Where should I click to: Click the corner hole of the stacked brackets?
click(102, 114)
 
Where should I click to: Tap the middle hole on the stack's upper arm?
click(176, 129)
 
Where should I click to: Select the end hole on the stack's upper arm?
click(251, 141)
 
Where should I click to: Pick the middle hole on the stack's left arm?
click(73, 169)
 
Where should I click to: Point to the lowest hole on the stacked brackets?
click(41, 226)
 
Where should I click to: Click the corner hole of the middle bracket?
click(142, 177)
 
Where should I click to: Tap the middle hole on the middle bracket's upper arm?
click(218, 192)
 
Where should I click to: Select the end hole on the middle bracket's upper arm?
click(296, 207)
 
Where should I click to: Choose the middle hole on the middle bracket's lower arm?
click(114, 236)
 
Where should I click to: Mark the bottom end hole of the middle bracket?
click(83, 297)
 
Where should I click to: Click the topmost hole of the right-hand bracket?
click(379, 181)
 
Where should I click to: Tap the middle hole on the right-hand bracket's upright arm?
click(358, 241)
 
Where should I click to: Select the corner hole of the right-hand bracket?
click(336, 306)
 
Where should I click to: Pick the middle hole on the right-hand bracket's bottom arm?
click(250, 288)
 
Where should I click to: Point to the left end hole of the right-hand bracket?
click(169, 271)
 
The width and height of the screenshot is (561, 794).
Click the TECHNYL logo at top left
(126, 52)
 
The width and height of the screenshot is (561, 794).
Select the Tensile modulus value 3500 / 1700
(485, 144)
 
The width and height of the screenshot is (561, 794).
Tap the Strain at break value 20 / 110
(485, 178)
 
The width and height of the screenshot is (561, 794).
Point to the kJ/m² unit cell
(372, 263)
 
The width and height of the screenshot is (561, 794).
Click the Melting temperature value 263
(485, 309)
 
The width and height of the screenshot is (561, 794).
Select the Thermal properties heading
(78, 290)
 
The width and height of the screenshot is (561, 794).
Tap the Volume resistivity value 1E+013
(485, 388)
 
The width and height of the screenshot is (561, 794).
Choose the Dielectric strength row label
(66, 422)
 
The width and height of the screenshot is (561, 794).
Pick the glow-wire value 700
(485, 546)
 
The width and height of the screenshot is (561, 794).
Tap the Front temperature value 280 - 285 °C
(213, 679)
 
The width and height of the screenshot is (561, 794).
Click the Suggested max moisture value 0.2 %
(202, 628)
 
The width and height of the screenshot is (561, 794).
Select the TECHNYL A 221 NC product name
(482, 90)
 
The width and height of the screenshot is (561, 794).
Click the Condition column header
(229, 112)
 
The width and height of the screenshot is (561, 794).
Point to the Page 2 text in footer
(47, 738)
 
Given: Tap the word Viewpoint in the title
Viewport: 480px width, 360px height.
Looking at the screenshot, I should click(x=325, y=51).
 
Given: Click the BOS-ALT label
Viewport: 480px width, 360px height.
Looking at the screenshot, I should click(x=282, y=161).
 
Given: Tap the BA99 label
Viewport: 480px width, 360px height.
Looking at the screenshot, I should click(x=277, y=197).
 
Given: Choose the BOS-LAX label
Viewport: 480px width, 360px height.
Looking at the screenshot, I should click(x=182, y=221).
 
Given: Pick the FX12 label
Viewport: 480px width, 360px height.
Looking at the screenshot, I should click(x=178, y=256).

◇ ◇ ◇ ◇

» To be done
Render the records above as a Markdown table with the columns Row and Line, leaving out blank lines. Cover only the part that runs from the start of the records through the line containing "click(336, 306)", with both ends included.

» Problem solution
| Row | Line |
|---|---|
| 1 | Where should I click to: Click the corner hole of the stacked brackets? |
| 2 | click(102, 114) |
| 3 | Where should I click to: Tap the middle hole on the stack's upper arm? |
| 4 | click(176, 129) |
| 5 | Where should I click to: Select the end hole on the stack's upper arm? |
| 6 | click(251, 141) |
| 7 | Where should I click to: Pick the middle hole on the stack's left arm? |
| 8 | click(73, 169) |
| 9 | Where should I click to: Point to the lowest hole on the stacked brackets? |
| 10 | click(41, 226) |
| 11 | Where should I click to: Click the corner hole of the middle bracket? |
| 12 | click(142, 177) |
| 13 | Where should I click to: Tap the middle hole on the middle bracket's upper arm? |
| 14 | click(218, 192) |
| 15 | Where should I click to: Select the end hole on the middle bracket's upper arm? |
| 16 | click(296, 207) |
| 17 | Where should I click to: Choose the middle hole on the middle bracket's lower arm? |
| 18 | click(114, 236) |
| 19 | Where should I click to: Mark the bottom end hole of the middle bracket? |
| 20 | click(83, 297) |
| 21 | Where should I click to: Click the topmost hole of the right-hand bracket? |
| 22 | click(379, 181) |
| 23 | Where should I click to: Tap the middle hole on the right-hand bracket's upright arm? |
| 24 | click(358, 241) |
| 25 | Where should I click to: Select the corner hole of the right-hand bracket? |
| 26 | click(336, 306) |